- **Assigned task**
Every entry must come back exactly as it was written.

**** Supplied material ****

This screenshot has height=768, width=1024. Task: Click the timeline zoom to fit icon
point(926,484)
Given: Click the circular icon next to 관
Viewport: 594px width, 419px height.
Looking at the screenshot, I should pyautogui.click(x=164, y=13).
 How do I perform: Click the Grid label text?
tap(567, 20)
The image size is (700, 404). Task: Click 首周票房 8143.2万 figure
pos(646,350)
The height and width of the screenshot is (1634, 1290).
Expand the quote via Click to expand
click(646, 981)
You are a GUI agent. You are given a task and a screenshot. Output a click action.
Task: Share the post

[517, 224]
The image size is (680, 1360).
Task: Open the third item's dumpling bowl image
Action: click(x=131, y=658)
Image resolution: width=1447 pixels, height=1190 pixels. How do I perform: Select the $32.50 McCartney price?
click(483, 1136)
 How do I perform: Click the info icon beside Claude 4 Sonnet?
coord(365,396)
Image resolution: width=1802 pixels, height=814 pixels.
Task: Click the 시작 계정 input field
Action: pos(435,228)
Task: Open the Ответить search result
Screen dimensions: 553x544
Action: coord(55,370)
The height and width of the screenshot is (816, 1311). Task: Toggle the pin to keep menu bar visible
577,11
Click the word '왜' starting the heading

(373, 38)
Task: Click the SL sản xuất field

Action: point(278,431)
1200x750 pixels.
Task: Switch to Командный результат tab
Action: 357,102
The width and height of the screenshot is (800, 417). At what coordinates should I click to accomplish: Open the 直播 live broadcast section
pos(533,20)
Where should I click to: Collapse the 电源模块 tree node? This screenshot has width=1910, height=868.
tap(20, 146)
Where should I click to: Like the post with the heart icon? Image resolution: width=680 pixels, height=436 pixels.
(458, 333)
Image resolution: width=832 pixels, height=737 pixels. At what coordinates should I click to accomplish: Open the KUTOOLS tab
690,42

****

- **Your solution**
This screenshot has height=768, width=1024. Task: Click the timeline zoom to fit icon
point(926,484)
Given: Click the circular icon next to 관
Viewport: 594px width, 419px height.
Looking at the screenshot, I should pyautogui.click(x=164, y=13).
 How do I perform: Click the Grid label text?
tap(567, 20)
The image size is (700, 404). Task: Click 首周票房 8143.2万 figure
pos(646,350)
The height and width of the screenshot is (1634, 1290).
Expand the quote via Click to expand
click(646, 981)
You are a GUI agent. You are given a task and a screenshot. Output a click action.
Task: Share the post

[517, 224]
The image size is (680, 1360).
Task: Open the third item's dumpling bowl image
Action: click(x=131, y=658)
Image resolution: width=1447 pixels, height=1190 pixels. How do I perform: Select the $32.50 McCartney price?
click(483, 1136)
 How do I perform: Click the info icon beside Claude 4 Sonnet?
coord(365,396)
Image resolution: width=1802 pixels, height=814 pixels.
Task: Click the 시작 계정 input field
Action: pos(435,228)
Task: Open the Ответить search result
Screen dimensions: 553x544
Action: coord(55,370)
The height and width of the screenshot is (816, 1311). Task: Toggle the pin to keep menu bar visible
577,11
Click the word '왜' starting the heading

(373, 38)
Task: Click the SL sản xuất field

Action: point(278,431)
1200x750 pixels.
Task: Switch to Командный результат tab
Action: 357,102
The width and height of the screenshot is (800, 417). At what coordinates should I click to accomplish: Open the 直播 live broadcast section
pos(533,20)
Where should I click to: Collapse the 电源模块 tree node? This screenshot has width=1910, height=868.
tap(20, 146)
Where should I click to: Like the post with the heart icon? Image resolution: width=680 pixels, height=436 pixels.
(458, 333)
Image resolution: width=832 pixels, height=737 pixels. At what coordinates should I click to accomplish: Open the KUTOOLS tab
690,42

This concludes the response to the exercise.